## [SUPPLIED DATA]
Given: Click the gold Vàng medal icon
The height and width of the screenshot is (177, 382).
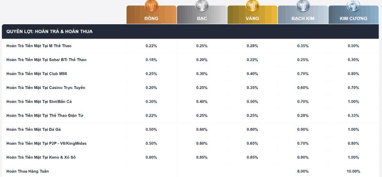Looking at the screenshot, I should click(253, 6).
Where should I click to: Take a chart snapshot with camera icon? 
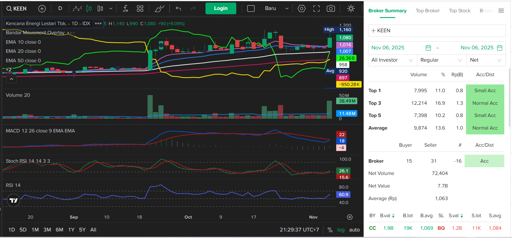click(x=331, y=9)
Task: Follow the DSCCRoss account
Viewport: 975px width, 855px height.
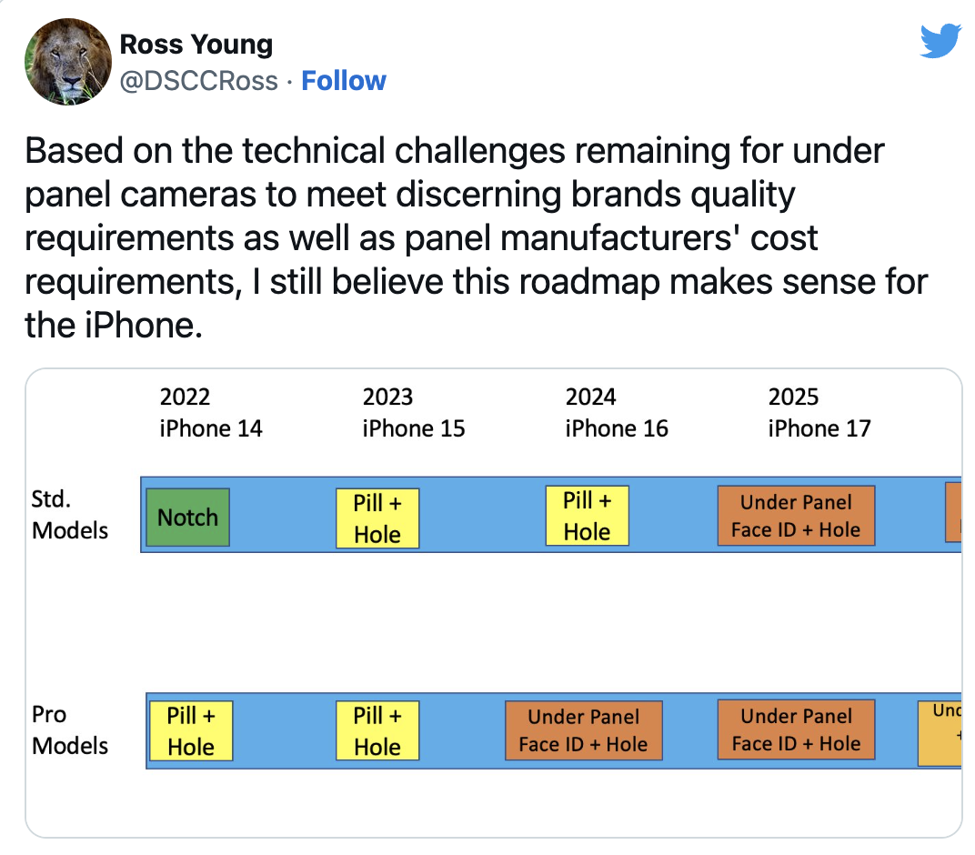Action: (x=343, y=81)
---
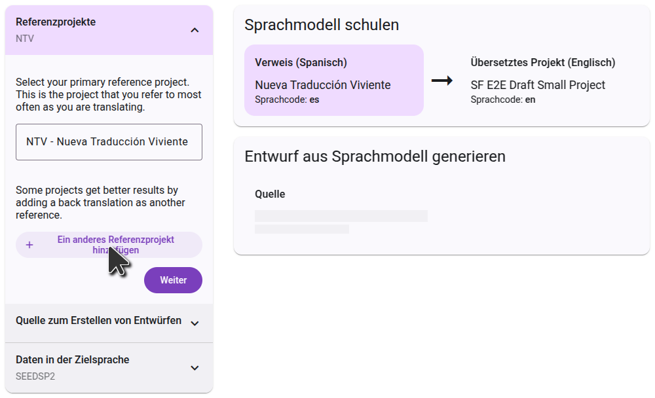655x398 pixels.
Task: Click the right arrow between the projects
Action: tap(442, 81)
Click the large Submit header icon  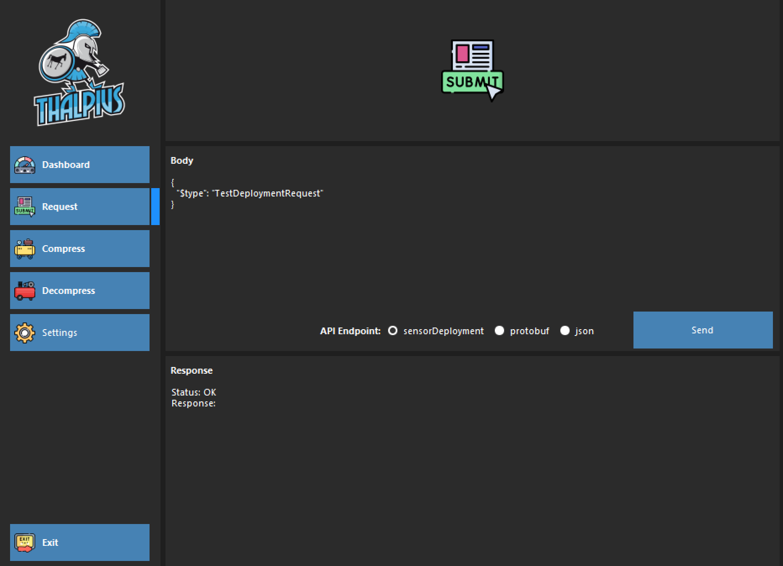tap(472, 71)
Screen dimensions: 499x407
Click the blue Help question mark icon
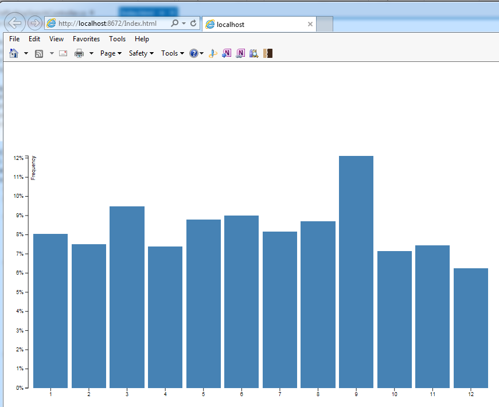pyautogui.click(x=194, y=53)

## [TASK DESCRIPTION]
Starting with the line above that holds "The height and", restate each line word for word up to and including the line that holds "Task: Follow the DSCCRoss account". Drop the pictures.

## [EXERCISE RESULT]
The height and width of the screenshot is (177, 382).
Looking at the screenshot, I should click(253, 6).
Where should I click to: Take a chart snapshot with camera icon? 
click(x=331, y=9)
Task: Follow the DSCCRoss account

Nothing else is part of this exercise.